• **TEXTAUSZUG**:
-*-

„Schule muss widerspiegeln, was sich in der Gesellschaft abspielt“

„Schule muss widerspiegeln, was sich in der Gesellschaft abspielt“

Warum die Medienbildung zunehmend wichtig wird für Sachsens Schulen. Kultusminister Christian Piwarz im Gespräch mit Peter Stawowy zur digitalen Bildung und dem Vertrauen in Medien.

Warum ist Medienbildung im Moment für die sächsische Staatsregierung so ein wichtiges Thema?

-*-

• **ERFASSTE DATEN**:
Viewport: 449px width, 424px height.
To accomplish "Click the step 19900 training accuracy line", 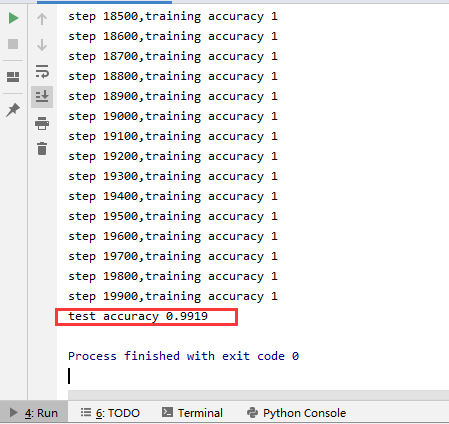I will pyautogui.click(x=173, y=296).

-*-

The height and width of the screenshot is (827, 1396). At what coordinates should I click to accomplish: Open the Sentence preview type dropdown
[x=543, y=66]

-*-

• **AUFGABEN UND ÜBUNGEN**:
a - Schreib den Abschnitt des Textauszugs neu, der mit den Worten „Warum die Medienbildung zunehmend“ beginnt und mit „ein wichtiges Thema?“ endet. Ersetze darin „Medienbildung“ durch „Medienkompetenz“.
b - Führ das Gespräch mit Kultusminister Piwarz über Medienbildung an Sachsens Schulen weiter, und zwar von der Stelle an, an der es endet.

• **ANTWORTEN**:
a -
Warum die Medienkompetenz zunehmend wichtig wird für Sachsens Schulen. Kultusminister Christian Piwarz im Gespräch mit Peter Stawowy zur digitalen Bildung und dem Vertrauen in Medien.

Warum ist Medienkompetenz im Moment für die sächsische Staatsregierung so ein wichtiges Thema?

b -
Minister Christian Piwarz: Wir haben im Bereich Medien und Digitalisierung viele technische Neuerungen, die Einzug in unseren Alltag gefunden haben. Kinder und Jugendliche kommen an vielen Stellen mit digitalen Medien und Inhalten in Berührung. Das muss sich natürlich auch im Schulalltag wiederfinden. Wenn Schule nicht das widerspiegelt, was sich in der Gesellschaft abspielt, dann wird es kaum Akzeptanz bei den Schülerinnen und Schülern geben für das, was in der Schule inhaltlich vermittelt wird. Ergo müssen wir uns darum kümmern, dass wir einerseits digitale Bildungsinhalte an Schule bringen und zum anderen die Schüler befähigen, mit digitalen Inhalten umzugehen.

Die Medienbildung soll in den kommenden Jahren als Schlüsselqualifikation in allen schulischen Bereichen gestärkt werden. Wie?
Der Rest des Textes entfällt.